We aimed to investigate whether glucocorticoid receptor gene polymorphisms are associated with clinical and metabolic profiles in patients with polycystic ovary syndrome. Polycystic ovary syndrome is a complex endocrine disease that affects 5-8% of women and may be associated with metabolic syndrome, which is a risk factor for cardiovascular disease. Cortisol action and dysregulation account for metabolic syndrome development in the general population. As glucocorticoid receptor gene (NR3C1) polymorphisms regulate cortisol sensitivity, we hypothesized that variants of this gene may be involved in the adverse metabolic profiles of patients with polycystic ovary syndrome.
METHOD:Clinical, metabolic and hormonal profiles were evaluated in 97 patients with polycystic ovary syndrome who were diagnosed according to the Rotterdam criteria. The alleles of the glucocorticoid gene were genotyped. Association analyses were performed using the appropriate statistical tests.
RESULTS:Obesity and metabolic syndrome were observed in 42.3% and 26.8% of patients, respectively. Body mass index was positively correlated with blood pressure, triglyceride, LDL-c, total cholesterol, glucose and insulin levels as well as HOMA-IR values and inversely correlated with HDL-c and SHBG levels. The BclI and A3669G variants were found in 24.7% and 13.4% of alleles, respectively. BclI carriers presented a lower frequency of insulin resistance compared with wild-type subjects.
CONCLUSION:The BclI variant is associated with a lower frequency of insulin resistance in women with polycystic ovary syndrome. Glucocorticoid gene polymorphism screening during treatment of the syndrome may be useful for identifying subgroups of at-risk patients who would benefit the most from personalized treatment.
Polycystic ovary syndrome (PCOS) is one of the most common endocrinopathies in women of reproductive age (1). The syndrome's presentation is highly heterogeneous and is characterized by menstrual dysfunction, hyperandrogenism and/or hyperandrogenemia and polycystic ovary morphology (1). Women with PCOS are frequently insulin resistant, regardless of the presence of obesity (1), and have an adverse metabolic profile.
Previous studies have suggested that cortisol dynamics are dysregulated in PCOS, primarily through increased hypothalamic-pituitary-adrenal (HPA) axis activity and enhanced cortisol sensitivity (1). Steroid hormones play a central role in the regulation of body composition. Glucocorticoids (GCs) have numerous effects, including regulation of fat distribution, lipid metabolism and insulin sensitivity (2); therefore, GC dysregulation may play a role in several PCOS manifestations.

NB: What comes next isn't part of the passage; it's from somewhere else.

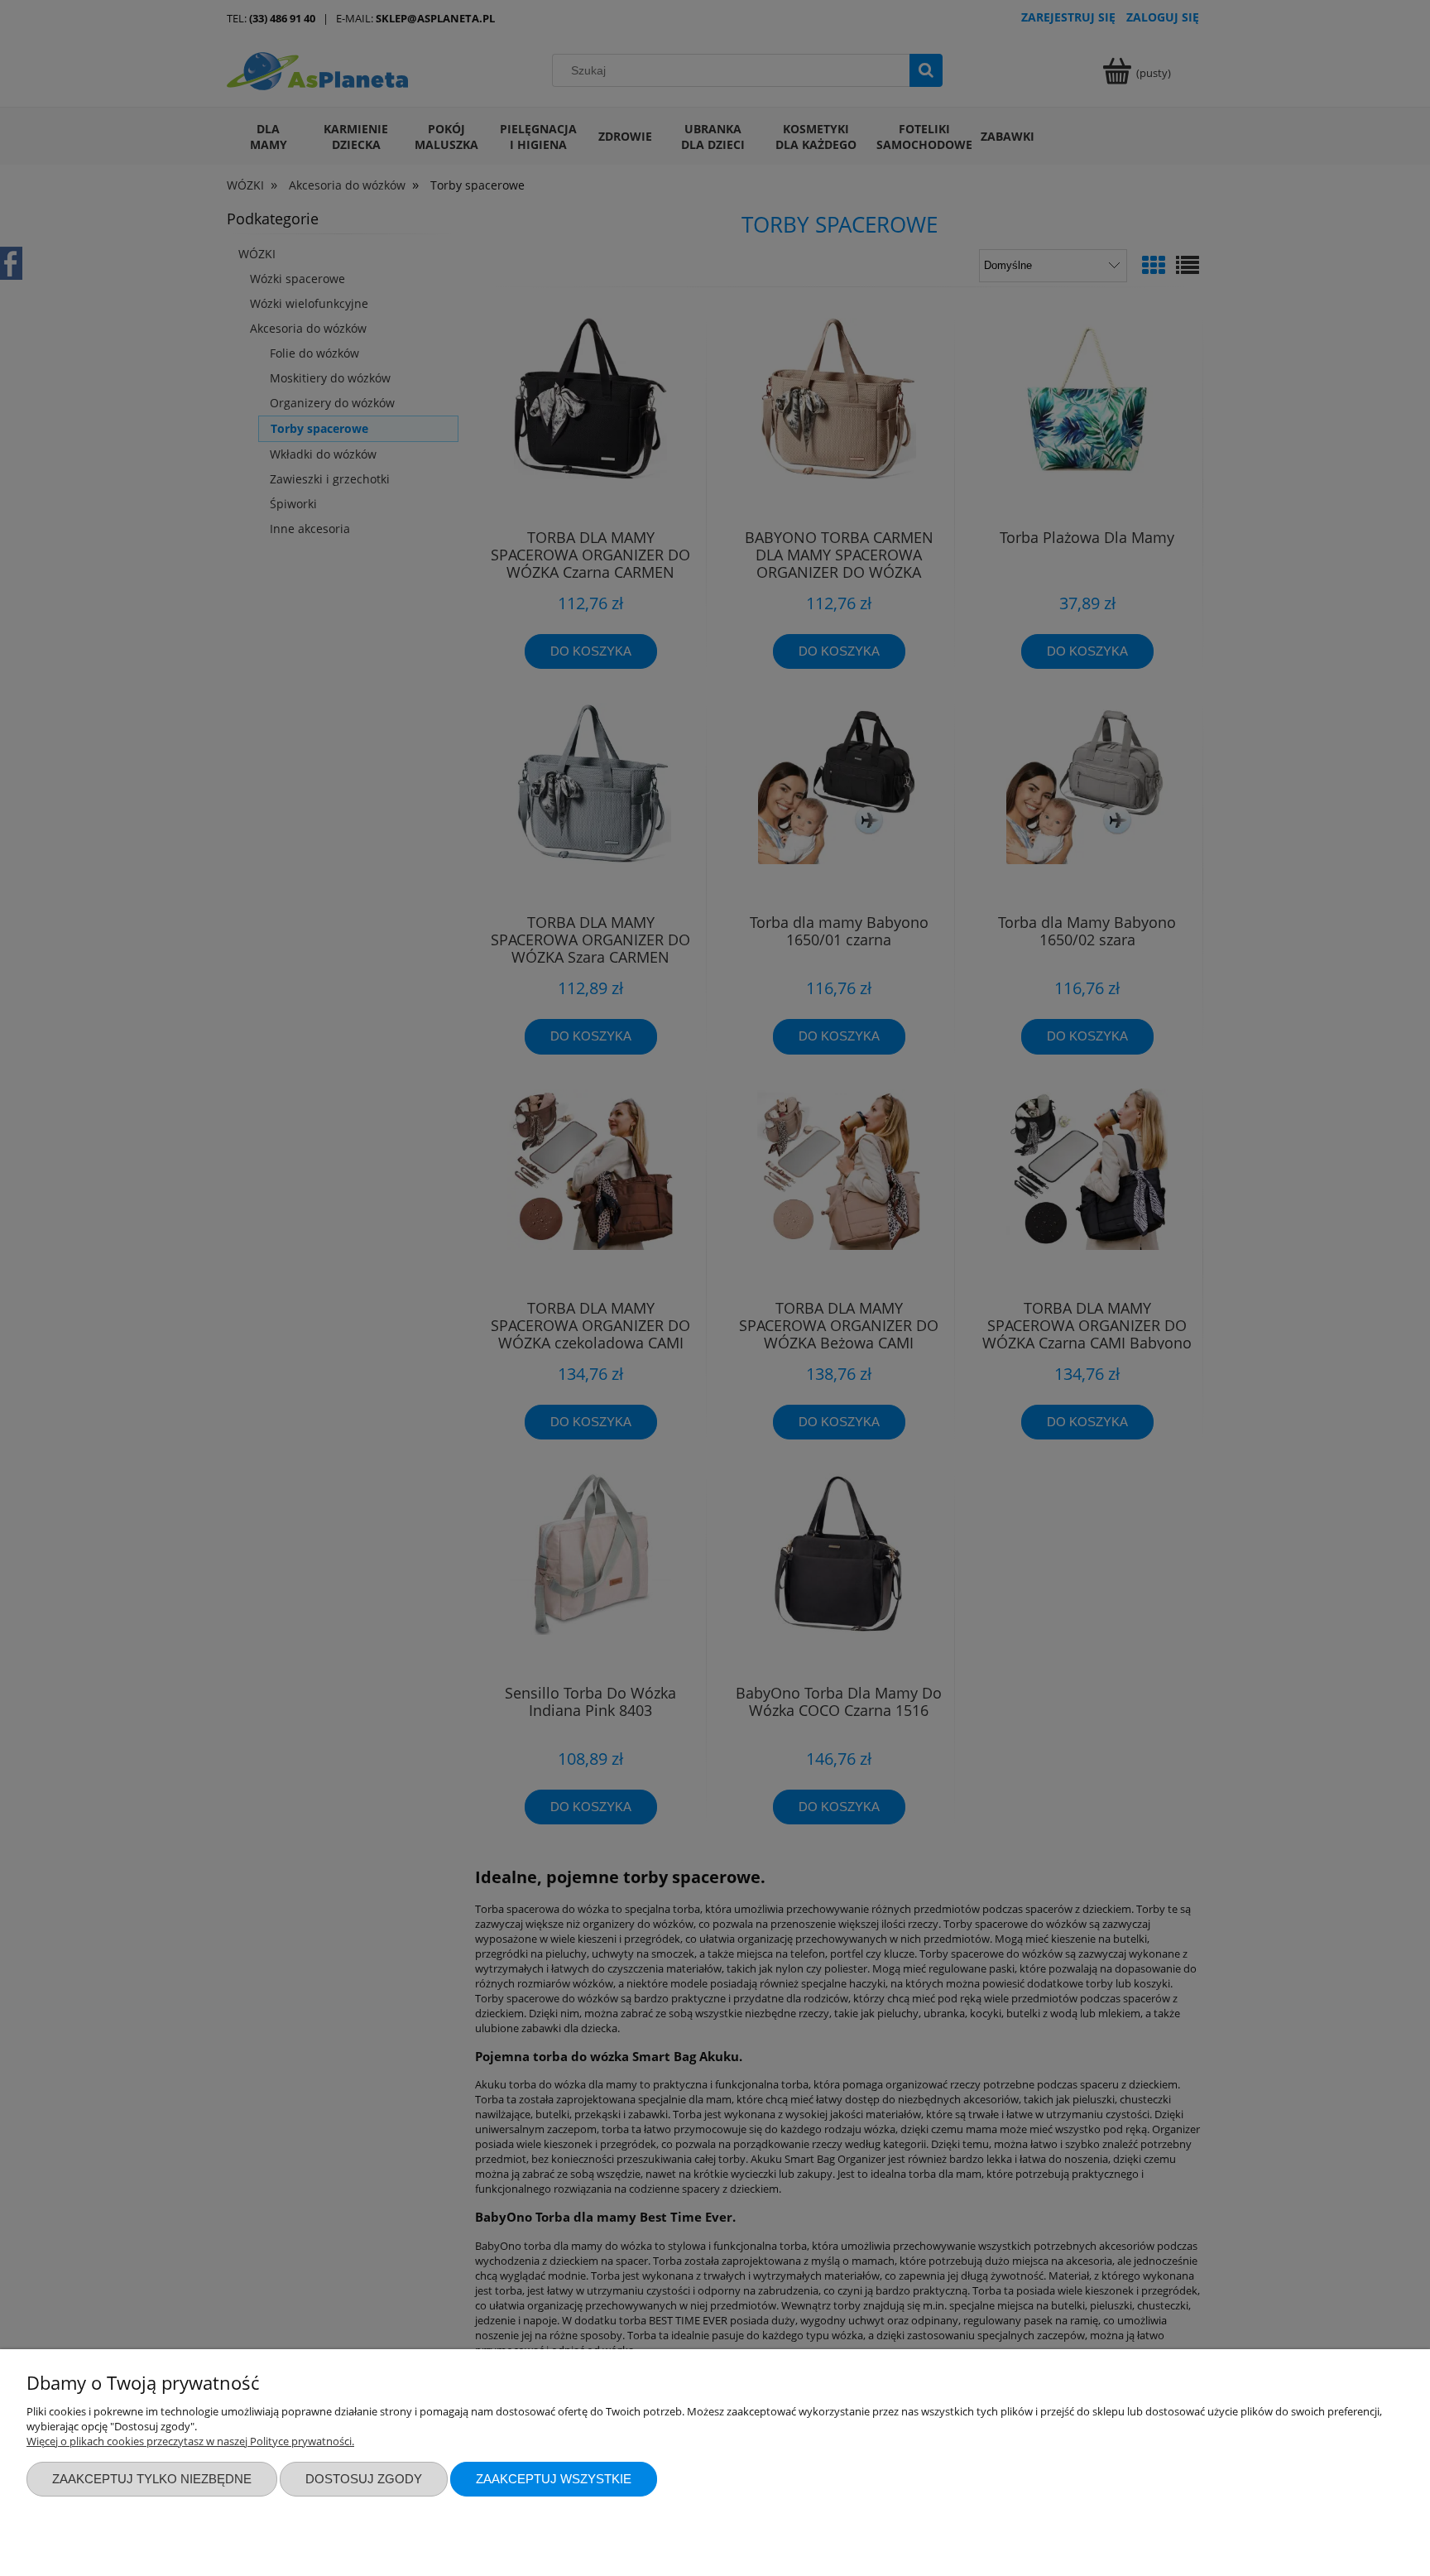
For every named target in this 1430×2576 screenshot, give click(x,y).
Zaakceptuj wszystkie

The glucocorticoid receptor (GR) is crucial for the effects of GCs, and several GR gene (NR3C1) polymorphisms have been associated with altered GC sensitivity, suggesting that these polymorphisms can modulate the development of metabolic disorders (2,3). In the general population, several NR3C1 polymorphisms are associated with differences in body composition, metabolic parameters and cardiovascular disease. For example, the BclI NR3C1 polymorphism, located in intron 2, has been associated with increased GC sensitivity and an adverse metabolic profile (4-6). Similarly, the N363S polymorphism was reported to be associated with enhanced GC sensitivity and was linked to an increased body mass index (BMI), elevated LDL cholesterol levels and an increased risk of cardiovascular disease (7-9). In contrast, the A3669G and ER22/23EK polymorphisms are associated with decreased GC sensitivity and relative GC resistance, and GC resistance has been associated with a favorable metabolic profile and body composition in addition to a smaller decrease in cortisol levels after the dexamethasone suppression test (DST) (2). Furthermore, NR3C1 polymorphisms are associated with the classical form of 21-hydroxylase deficiency, another hyperandrogenic condition (10).
Given the influence of GCs on body composition and metabolic control, we hypothesized that genetic variations might be linked to PCOS features. Thus, the aim of this study was to evaluate the influence of NR3C1 polymorphisms (BclI, A3669G and ER22/23EK) on the phenotypic expression of PCOS.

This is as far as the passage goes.